Household debt is way down
For the quarter-century leading up to the great recession at the start of 2008, Americans accumulated ever-larger piles of debt, both in absolute terms and relative to the size of the economy. Home mortgages were the largest portion of that, but it also included credit cards, auto loans, and student loans. The good news is that in the past three years, Americans have made remarkable progress cleaning up their balance sheets and paying down those debts. After peaking at nearly 98 percent of economic output at the start of 2009, the household debt was down to 83 percent of GDP in the spring of 2012. That represents debt reduction of $636 billion, or more than $2,000 for every man, woman and child. It should be noted that some of the decline came about because of debt being written down (such as in mortgage foreclosures), not paid off. But the simple fact is that excessive household debt played a major role getting us into this mess; we're well on our way toward fixing it.
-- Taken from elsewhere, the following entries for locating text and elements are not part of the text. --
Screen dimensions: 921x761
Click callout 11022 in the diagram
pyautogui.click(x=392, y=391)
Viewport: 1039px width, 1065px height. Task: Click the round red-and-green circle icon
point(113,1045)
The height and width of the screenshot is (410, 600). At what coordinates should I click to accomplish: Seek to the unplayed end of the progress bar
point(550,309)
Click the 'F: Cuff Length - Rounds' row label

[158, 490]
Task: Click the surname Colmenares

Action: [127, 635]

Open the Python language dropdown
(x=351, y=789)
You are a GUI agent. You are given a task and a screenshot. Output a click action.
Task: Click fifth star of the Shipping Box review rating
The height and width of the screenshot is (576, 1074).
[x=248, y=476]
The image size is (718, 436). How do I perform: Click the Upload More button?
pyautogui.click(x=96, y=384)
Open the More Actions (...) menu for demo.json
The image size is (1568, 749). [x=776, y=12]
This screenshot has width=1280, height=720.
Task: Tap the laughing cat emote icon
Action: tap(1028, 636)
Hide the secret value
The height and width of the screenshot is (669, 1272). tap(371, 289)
The cost of servicing that debt is way, way down
Not only do American families owe less money than they did a few years ago, the price of maintaining that debt is much lower than it once was. In late 2007, debt service payments added up to a whopping 14 percent of disposable personal income. Now it's down to 10.7 percent, about the same as in the early 1990s. That reflects both Americans reducing their debt burdens, and ultra-low interest rate policies from the Federal Reserve that has reduced the rates paid on debts that remain. Translation: It costs Americans $403 billion less, or about $1,300 per person, to make their debt payments than it would if debt service costs were still at their 2007 ratio.
Utilities prices are falling
Americans who cook or heat their homes with natural gas are seeing big savings, thanks to falling prices for the fuel: The retail price for consumers' gas service piped into their homes is down 8.4 percent in the year ended in October. The lower wholesale price of natural gas is also pulling down electricity prices; they are off 1.2 percent over the past year.
Businesses aren't firing people
The job market has been underwhelming in the economic recovery that officially began more than three years ago, and unemployment remains high at 7.9 percent. But there is some hidden good news in the jobs numbers. While businesses aren't adding new workers at a pace that would put the hordes of unemployed back on the job very rapidly, they also aren't slashing jobs at a very rapid clip. Private employers laid off or discharged 1.62 million people in September, according to the Labor Department's Job Openings and Labor Turnover data. That may sound like a lot, but it's near the lowest level in the decade the data goes back.
Housing is dramatically more affordable
People often speak as if higher home prices are an unambiguously good thing, but that can be misleading. Sure, a retiree looking to sell off a large house and live in a small condo instead benefits from high home prices. But most everyone else is either better off when buying a home is more affordable rather than less.